Tellurian (NYSE:TELL) is in talks with Japanese and Indian firms, in addition to oil majors and upstream firms, about potential investments in its deliberate Driftwood liquefied pure gasoline plant on the Louisiana coast, CEO Octavio Simoes instructed Nikkei on Monday.
Driftwood LNG’s deliberate annual capability of 11M metric tons represents greater than 10% of LNG demand in Japan, the world’s prime importer of the gas.
Japanese firms have been concerned within the launch of three U.S.-based LNG initiatives, and growing imports from the U.S. would assist guarantee a secure provide for Japan.
The Driftwood LNG venture was dealt a significant blow when two of its prime prospects, Shell and Vitol, canceled long-term offers final yr totaling 6M tons/yr, and Tellurian (TELL) is making an attempt to avoid wasting the venture underneath an association that can let fairness companions offtake LNG based mostly on their stakes.

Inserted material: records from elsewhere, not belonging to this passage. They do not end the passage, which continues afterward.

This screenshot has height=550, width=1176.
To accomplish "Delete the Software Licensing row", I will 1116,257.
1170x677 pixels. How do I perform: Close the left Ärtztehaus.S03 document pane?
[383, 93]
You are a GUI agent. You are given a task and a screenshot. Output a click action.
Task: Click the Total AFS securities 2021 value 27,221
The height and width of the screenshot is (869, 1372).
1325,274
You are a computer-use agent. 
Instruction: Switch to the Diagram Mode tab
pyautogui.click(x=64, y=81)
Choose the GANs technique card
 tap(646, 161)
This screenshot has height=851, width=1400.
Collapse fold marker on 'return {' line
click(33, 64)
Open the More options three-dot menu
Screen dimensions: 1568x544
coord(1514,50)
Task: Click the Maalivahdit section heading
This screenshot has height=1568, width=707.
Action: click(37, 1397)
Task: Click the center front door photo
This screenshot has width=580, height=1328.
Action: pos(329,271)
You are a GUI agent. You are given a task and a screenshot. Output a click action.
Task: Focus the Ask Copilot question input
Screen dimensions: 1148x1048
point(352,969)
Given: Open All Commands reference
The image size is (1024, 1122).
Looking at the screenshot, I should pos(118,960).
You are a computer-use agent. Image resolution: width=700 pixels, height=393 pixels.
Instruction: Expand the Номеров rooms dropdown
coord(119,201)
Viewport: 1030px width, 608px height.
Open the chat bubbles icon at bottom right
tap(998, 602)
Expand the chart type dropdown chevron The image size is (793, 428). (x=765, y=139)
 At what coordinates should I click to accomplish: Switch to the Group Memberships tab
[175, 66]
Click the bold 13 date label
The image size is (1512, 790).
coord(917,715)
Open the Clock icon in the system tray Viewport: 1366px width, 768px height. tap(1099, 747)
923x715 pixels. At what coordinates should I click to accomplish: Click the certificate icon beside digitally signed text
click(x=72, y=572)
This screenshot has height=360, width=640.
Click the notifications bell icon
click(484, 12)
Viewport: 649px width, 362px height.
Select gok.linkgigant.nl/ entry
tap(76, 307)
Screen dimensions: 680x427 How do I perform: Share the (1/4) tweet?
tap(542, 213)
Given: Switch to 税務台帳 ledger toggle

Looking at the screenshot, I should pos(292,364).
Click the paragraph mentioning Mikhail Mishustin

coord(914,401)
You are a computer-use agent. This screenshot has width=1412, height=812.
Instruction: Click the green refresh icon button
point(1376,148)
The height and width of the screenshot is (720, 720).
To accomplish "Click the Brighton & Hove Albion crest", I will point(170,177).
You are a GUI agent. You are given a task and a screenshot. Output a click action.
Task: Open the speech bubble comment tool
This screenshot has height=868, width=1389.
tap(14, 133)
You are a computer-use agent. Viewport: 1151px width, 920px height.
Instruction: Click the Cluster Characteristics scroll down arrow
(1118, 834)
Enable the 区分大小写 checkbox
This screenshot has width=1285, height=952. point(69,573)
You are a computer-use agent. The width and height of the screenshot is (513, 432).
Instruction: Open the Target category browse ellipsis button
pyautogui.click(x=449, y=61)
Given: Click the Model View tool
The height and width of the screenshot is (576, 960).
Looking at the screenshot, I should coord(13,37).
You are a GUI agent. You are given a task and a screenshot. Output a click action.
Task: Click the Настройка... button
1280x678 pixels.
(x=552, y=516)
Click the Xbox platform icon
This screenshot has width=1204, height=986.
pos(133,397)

“We proceed to place collectively the items to have superior discussions with potential fairness companions… so it’s totally enticing,” Simoes mentioned to Nikkei.
Tellurian (TELL) surges final week on information it entered right into a binding letter of intent with a significant institutional investor to promote for $1B and lease again for 40 years ~800 acres of owned and leased land for use for the proposed Driftwood LNG venture.